● PASSAGE SHOWN

This week, the governor of California, Jerry Brown, announced his intent to advance major austerity measures. Nothing here is terribly surprising. Some 12.5B dollars must be cut, in addition to (hopefully) raising taxes in order to raise another $12B. State employees are looking at an 8-10% pay cut, with several units taking 3-day-per-month furloughs. State health care and welfare-to-work stand to lose $1.5B each. Deep cuts for the mentally retarded and autistic are a sure thing. This is to say nothing of public education, which has already seen savage cuts.

I say phooey. Under present conditions, CA cannot meet its obligations. We need a bailout, and we should threaten default to get it.

California bonds are currently wavering between the lowest and second lowest possible status. A dubious distinction, shared by only Illinois, our bonds are considered "junk", and our rate of borrowing is extremely high, even compared to 5 years ago. At the same time, we are hugely important. We are the eighth largest economy in the world. But the thing that all the other entities on the top 10 list have in common is that they are countries. They can borrow in bad times. CA, because of our constitution, must have a balanced budget. Moreover, as a state without our own currency, we cannot intelligently devalue our money or provide deficit spending as stimulus.

We can and should pull the same deal Goldman-Sachs did. Bail us out, or we're taking the economy down with us.

As intransigent as the current legislative bodies are now, in no possible universe would they allow CA to default. If Goldman was "too big too fail", then California is "unimaginably humongously too big to fail."

[Collected data entries]
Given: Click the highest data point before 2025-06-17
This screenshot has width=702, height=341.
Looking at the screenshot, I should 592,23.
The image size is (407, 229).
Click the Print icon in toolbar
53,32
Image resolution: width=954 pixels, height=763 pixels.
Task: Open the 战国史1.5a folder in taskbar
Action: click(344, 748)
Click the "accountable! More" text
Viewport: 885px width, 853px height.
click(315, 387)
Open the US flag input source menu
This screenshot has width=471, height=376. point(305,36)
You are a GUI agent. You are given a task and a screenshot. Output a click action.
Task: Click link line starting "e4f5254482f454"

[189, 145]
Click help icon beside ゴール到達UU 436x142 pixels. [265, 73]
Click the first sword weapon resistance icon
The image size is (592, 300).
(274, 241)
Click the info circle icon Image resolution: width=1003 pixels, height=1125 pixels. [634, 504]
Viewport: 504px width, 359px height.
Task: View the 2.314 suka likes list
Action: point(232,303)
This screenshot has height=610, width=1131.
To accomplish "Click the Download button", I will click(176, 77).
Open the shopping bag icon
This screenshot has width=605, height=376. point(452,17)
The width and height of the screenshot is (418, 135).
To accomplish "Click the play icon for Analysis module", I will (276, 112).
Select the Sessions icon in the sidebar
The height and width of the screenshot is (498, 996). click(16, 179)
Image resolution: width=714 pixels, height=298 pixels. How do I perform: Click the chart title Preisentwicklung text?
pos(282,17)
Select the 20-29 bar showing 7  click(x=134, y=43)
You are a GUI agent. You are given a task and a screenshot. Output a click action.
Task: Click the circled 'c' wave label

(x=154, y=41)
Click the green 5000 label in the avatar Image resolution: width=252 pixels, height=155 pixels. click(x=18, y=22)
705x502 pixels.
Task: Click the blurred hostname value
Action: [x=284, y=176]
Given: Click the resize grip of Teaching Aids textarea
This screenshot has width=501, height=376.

● YOUR ASSIGNMENT
In the passage on California's budget cuts, what pay cut are state employees looking at? This material was taken from a separate source.

● OUTPUT BELOW
An 8-10% pay cut.